Can you give us a summary of your research?
As part of the Skin and Oral Disease theme, I investigated the functional adaptations of cells called ‘Langhans-type multinucleated giant cells’. The aim was to get a better understanding of the role they play in giant cell arteritis. This is an age-related condition that they are found in. I also gained insight into how these cells form. This is by a combination of cell fusion and incomplete cell division. I discovered an increased capacity for the production of harmful reactive oxygen species. This hints at a pathological role for these cells in disease. Additionally, by demonstrating the involvement of DNA damage signalling in their formation, I may have opened avenues to target their formation therapeutically. Yet this will require further experimentation.

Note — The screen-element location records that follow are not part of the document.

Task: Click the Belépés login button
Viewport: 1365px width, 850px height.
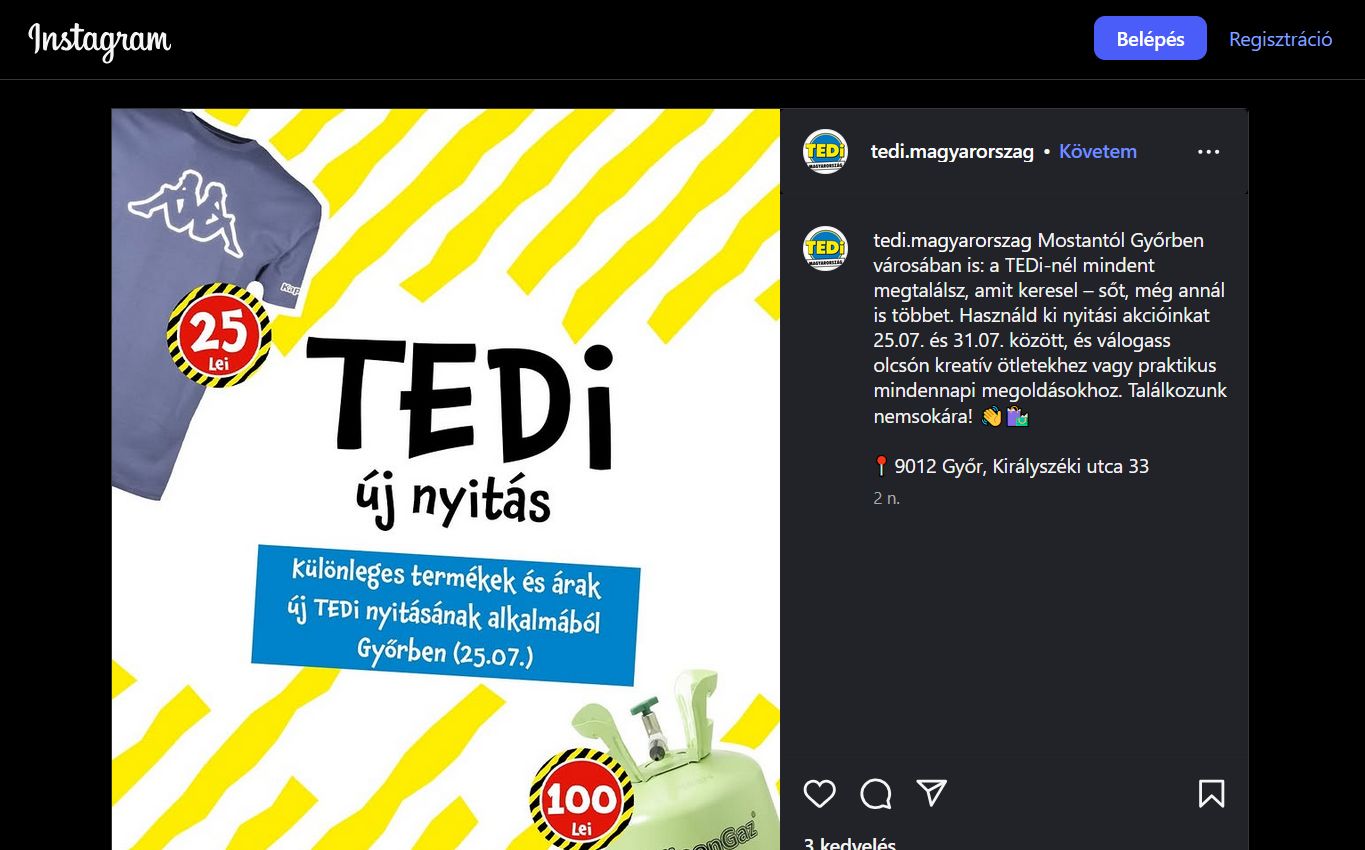Action: (x=1150, y=39)
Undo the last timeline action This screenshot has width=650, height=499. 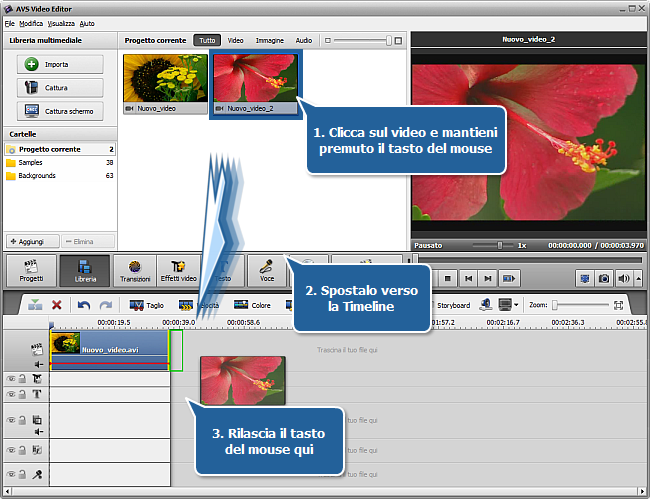pos(84,305)
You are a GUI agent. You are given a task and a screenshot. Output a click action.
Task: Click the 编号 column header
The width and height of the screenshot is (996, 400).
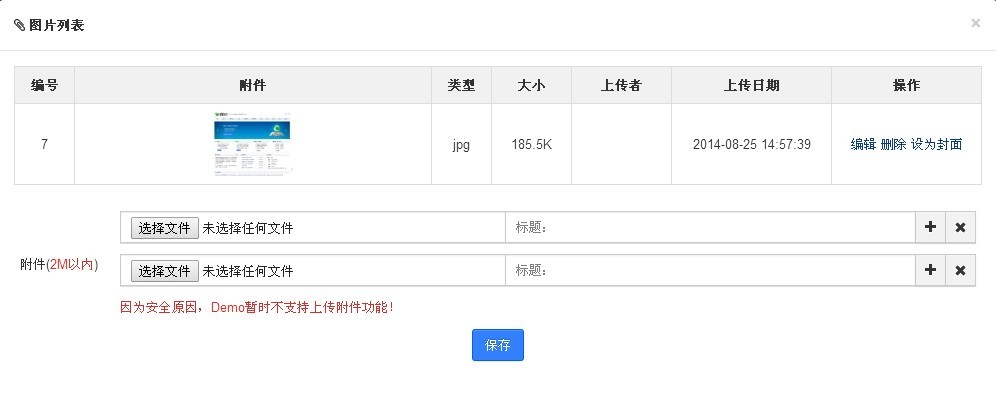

What impact will this have on healthcare?
Ultimately, I hope my research can provide a platform for the development of new diagnostic tools or treatments for giant cell arteritis. I also hope it can develop knowledge on other pathologies where Langhans-type multinucleated giant cells form. A lot more work is needed before we get there though!
Did your study involve patient/public volunteers? How important was their contribution?
My research didn’t need clinical patient input, but through the NIHR Newcastle BRC I was able to spend some time with public volunteers to discuss my research. These volunteers provided feedback on lay summaries, which I found very helpful.
What have you gained from being an NIHR funded trainee?
I have been a member of the Haniffa Lab at Newcastle University and part of the Newcastle BRC trainees. Through both my practical lab-work and BRC training events, I have gained the research skills I needed to start a career in biomedical science.
What are your next steps, or what would you like to do in the future?
In the short-term I hope to remain in biomedical science research. Ideally I will develop skills and contacts in the world of public involvement and engagement, as I would like to work in this field in the future.